→ **What the task asks**
Please output the lines from the one with "Image resolution: width=1448" through the end of the data exactly as written, omitting all pictures.

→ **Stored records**

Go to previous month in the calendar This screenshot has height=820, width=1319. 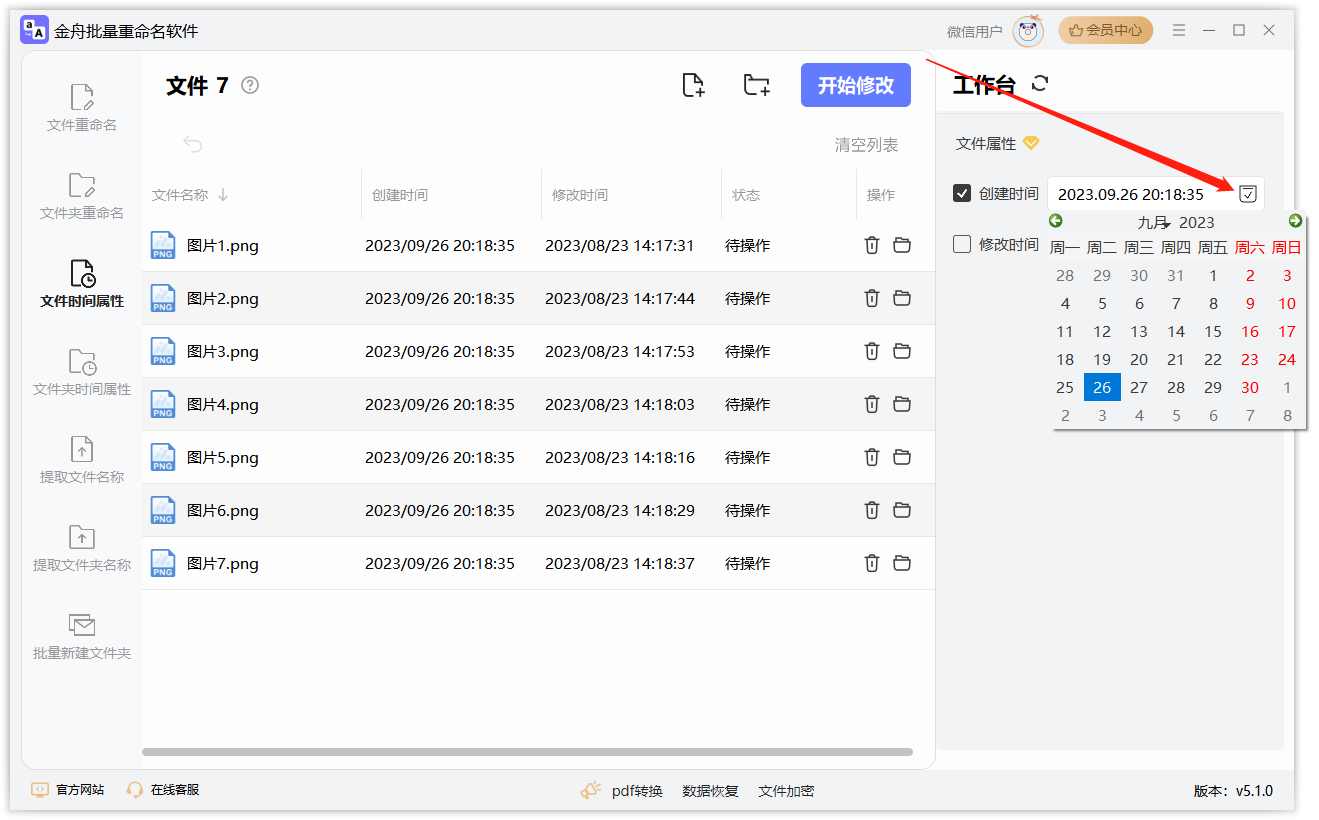point(1056,220)
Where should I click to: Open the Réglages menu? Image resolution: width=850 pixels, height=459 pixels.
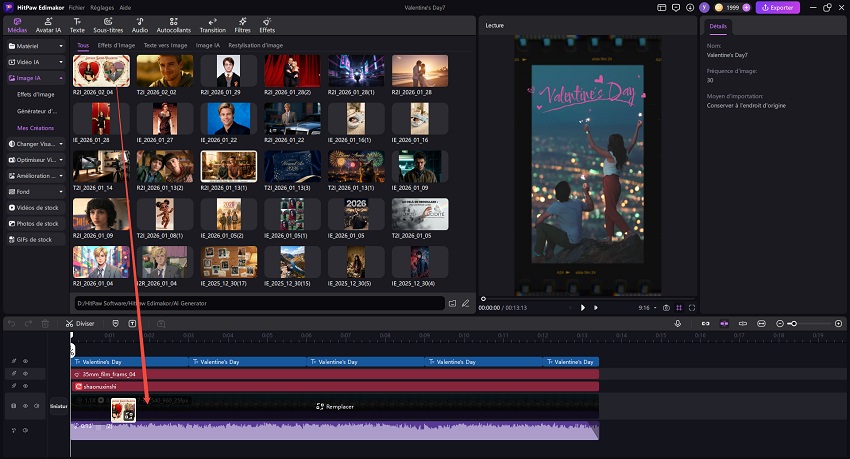(103, 7)
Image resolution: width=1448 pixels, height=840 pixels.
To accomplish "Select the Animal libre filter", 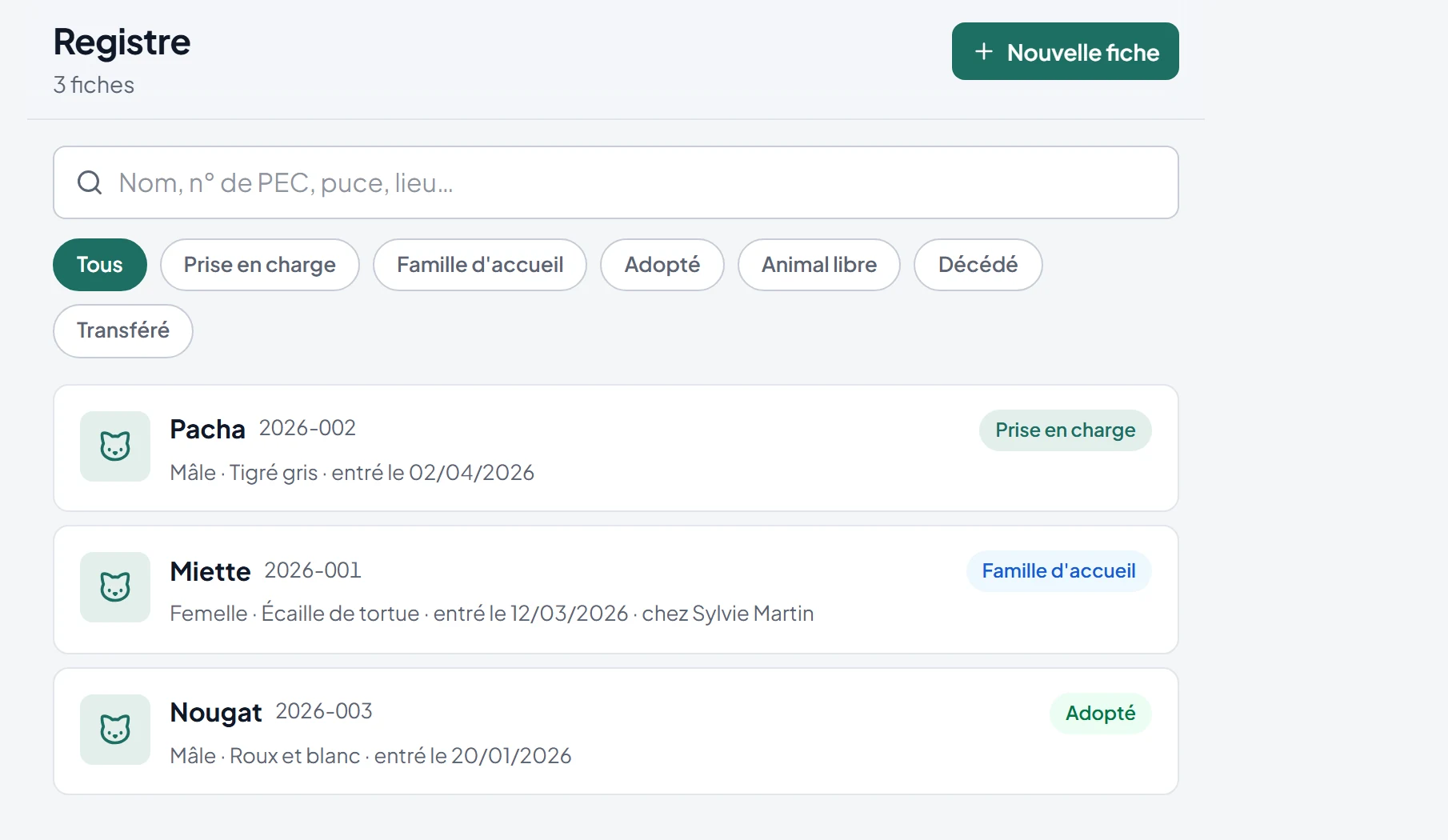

→ **Result below**
Image resolution: width=1448 pixels, height=840 pixels.
To accomplish "Select the Animal libre filter", 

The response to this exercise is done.